Is LUMP a red and yellow hairy monster, star of the video treatments and Bez or Leroy moves on stage or is it the mind-set of Laura Marling and Mike Lindsay? The physical manifestation of the music. The aesthetic for their meeting of minds that thrusts neither of them into the spotlight.
Except that’s not really true, as, with the best will in the world, when Miss Marling steps onstage after every other musician in the live incarnation of LUMP has begun the intro to album opener ‘Late To The Flight’ the crowd displays exactly who they are here for tonight. The opportunity to see one of the countries foremost singer-songwriters in such intimate surroundings and proximity is becoming rarer as the years and albums pass and her star rises.
Never entirely comfortable with the adulation, Laura has always looked to the heavens when singing and tonight she adds to the sense of detachment by leaving her long blonde fringe over her eyes and often lowers her head so all you see is hair, almost imitating the LUMP. Occasionally she disappears completely from view below the mass of bodies packed into the Oslo. It might be her intention to be anonymous in this project but there is one problem with that well meaning wish; the voice.
Even if the response to the moments when that golden vocal hits it’s glorious heights is more Top of the Pops studio than Royal Albert Hall hushed reverence, it’s the unmistakable timbre and range that cannot be denied.
What is different is the partner in this project, Mike Lindsay, whom you get the impression is the main musical maestro behind the LUMP as he dashes from effects pedals to keyboards to guitar frets. It’s a different world from Marling’s usual folk based records, although her most recent L.P, Semper Femina is a nearby moon.

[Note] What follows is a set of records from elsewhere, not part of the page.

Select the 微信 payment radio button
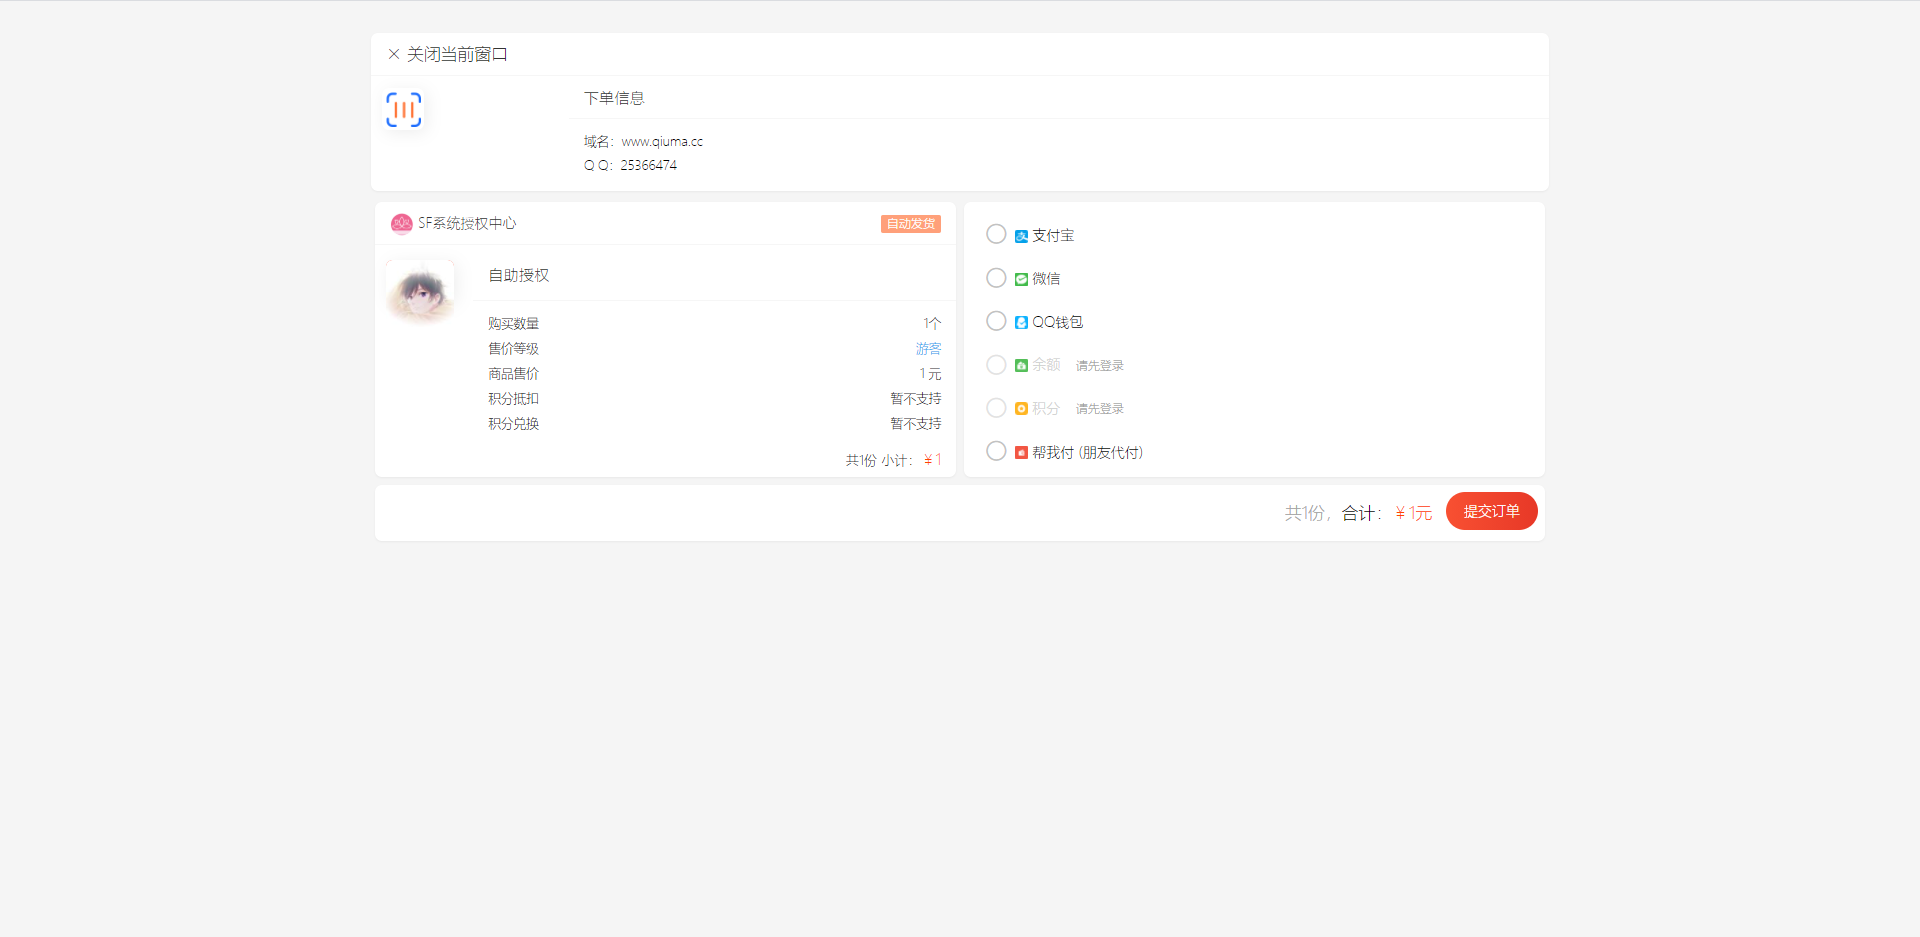Image resolution: width=1920 pixels, height=937 pixels. pos(996,278)
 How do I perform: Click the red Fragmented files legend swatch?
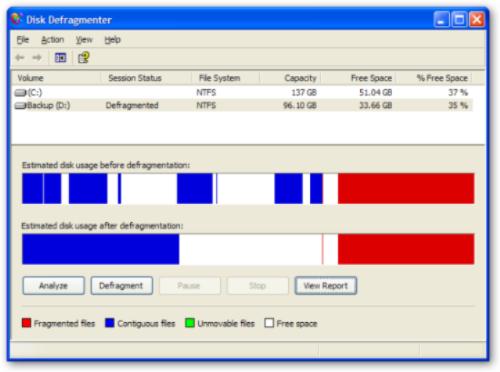26,323
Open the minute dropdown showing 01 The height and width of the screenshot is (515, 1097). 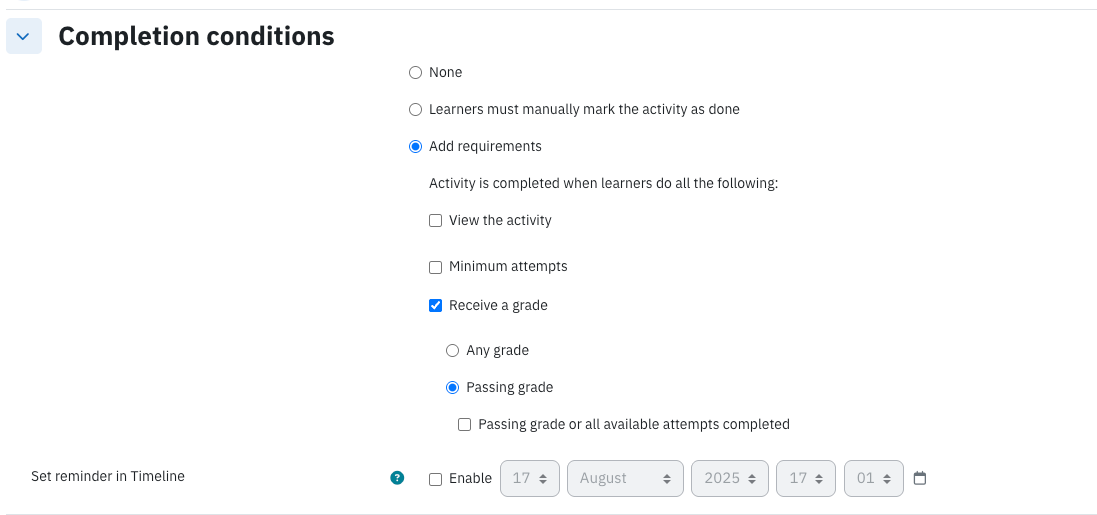pyautogui.click(x=874, y=479)
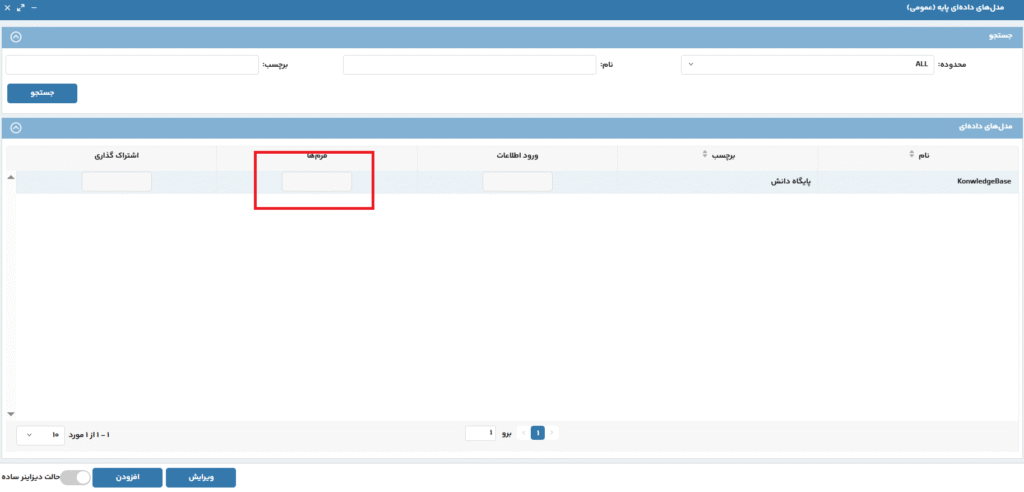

There is no welcome, no spoken thanks, not a word is uttered that isn’t sung. It is as if a spell would be broken if they didn’t stay in character. They are under LUMP’s control.
The album is played in it’s entirety and in order with elongated beginnings and endings, live they have an additional weight, ‘Rolling Thunder’ and ‘Hand Hold Hero’ possess a bulk that isn’t there on the record, guitars turned up a bit, bass rumbling and drums vibrating. Lead single ‘Curse of the Contemporary’ is the closest to how it sounds on the LP and results in the only appearance of the LUMP dancing next to the curtains leading backstage.
Three quarters of an hour passes and they are gone. This may be the only opportunity we will get to see this incarnation of LUMP; they are not piloting this vehicle. You do not choose it, it chooses you. The future is uncertain.